Most of his contemporaries have mellowed with age, but as he approaches his 70th birthday, Bob Dylan remains splendidly reluctant to embrace efforts to turn him into part of the fusty establishment he once railed against.
That, at least, is the experience of President Barack Obama, who has revealed that he was given what amounts to the bum's rush by the musician when he visited the White House to perform at a concert celebrating the leaders of the Civil Rights movement.
Dylan, 69, was "sceptical" about performing his protest song "The Times They Are A-Changin" to the assembled dignitaries at February's event. And while most musicians who perform for the most powerful man in the world ask for a "meet and greet" during their visit, Mr Obama told Rolling Stone magazine that Dylan refused to even speak with him. "He wouldn't come to the rehearsal; usually, all these guys are practising before the set in the evening. He didn't want to take a picture with me; usually all the talent is dying to take a picture with me and Michelle before the show, but he didn't show up to that."

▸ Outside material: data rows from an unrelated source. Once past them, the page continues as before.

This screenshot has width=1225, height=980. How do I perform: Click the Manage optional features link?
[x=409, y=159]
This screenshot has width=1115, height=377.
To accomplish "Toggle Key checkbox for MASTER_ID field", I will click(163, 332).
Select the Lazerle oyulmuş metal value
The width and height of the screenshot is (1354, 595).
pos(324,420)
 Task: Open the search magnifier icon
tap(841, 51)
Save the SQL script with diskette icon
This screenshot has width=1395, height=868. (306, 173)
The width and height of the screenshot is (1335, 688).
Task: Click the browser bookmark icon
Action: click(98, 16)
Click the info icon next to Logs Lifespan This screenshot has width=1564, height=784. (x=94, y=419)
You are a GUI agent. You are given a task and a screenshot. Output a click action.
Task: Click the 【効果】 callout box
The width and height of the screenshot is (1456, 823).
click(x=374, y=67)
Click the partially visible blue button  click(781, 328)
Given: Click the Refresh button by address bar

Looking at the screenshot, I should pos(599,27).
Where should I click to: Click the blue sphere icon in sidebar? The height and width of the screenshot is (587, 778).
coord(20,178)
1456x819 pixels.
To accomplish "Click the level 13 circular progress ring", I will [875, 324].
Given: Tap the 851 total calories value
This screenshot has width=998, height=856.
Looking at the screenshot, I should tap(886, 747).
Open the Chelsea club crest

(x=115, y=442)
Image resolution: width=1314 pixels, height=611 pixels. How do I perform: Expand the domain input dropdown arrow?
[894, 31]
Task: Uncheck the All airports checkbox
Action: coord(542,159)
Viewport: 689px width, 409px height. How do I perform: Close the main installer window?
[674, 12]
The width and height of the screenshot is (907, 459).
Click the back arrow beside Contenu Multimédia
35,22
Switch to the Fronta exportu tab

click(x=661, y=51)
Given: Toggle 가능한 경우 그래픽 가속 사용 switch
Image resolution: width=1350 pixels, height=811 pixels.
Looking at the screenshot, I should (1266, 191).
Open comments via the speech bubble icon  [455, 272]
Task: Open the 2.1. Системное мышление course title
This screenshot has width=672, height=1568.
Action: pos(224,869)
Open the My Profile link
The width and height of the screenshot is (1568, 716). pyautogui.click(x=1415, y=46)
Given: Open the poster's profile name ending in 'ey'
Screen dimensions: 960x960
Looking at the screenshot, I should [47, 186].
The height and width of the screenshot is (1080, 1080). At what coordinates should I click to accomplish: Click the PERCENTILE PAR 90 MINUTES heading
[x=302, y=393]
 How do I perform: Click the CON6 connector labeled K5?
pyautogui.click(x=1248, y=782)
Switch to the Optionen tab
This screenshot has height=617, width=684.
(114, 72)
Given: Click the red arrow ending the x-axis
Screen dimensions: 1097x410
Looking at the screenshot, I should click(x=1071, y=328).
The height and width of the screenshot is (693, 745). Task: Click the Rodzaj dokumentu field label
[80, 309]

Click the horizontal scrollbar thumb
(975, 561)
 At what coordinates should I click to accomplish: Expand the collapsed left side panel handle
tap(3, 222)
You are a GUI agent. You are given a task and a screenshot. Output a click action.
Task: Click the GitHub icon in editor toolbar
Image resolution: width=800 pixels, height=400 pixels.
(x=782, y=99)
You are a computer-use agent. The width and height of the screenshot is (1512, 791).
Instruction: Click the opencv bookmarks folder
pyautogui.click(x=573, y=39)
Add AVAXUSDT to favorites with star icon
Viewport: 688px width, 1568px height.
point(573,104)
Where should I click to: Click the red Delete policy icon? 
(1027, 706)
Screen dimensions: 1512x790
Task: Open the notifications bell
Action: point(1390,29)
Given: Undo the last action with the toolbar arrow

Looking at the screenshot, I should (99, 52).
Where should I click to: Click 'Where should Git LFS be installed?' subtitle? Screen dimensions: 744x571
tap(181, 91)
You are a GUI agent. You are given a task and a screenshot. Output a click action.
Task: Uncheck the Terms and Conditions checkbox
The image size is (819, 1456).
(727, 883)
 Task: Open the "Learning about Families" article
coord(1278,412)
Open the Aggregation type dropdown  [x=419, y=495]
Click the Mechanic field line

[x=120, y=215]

After performing, it was the same story. "He finishes the song, steps off the stage – I'm sitting right in the front row – comes up, shakes my hand, sort of tips his head, gives me just a little grin and then leaves. And that was it. He left. That was our only interaction with him."
Mr Obama nonetheless described the experience as "a real treat," adding: "That's how you want Bob Dylan, right? You don't want him to be all cheesin' and grinnin' with you. You want him to be a little sceptical about the whole enterprise."
Also in the interview, which touched on everything from Wall Street reform, to Iraq, to the coming mid-term elections, Mr Obama, 49, discussed the contents of his iPod, on which he carries 2,000 tracks, dominated by Stevie Wonder, the Rolling Stones, and Miles Davis.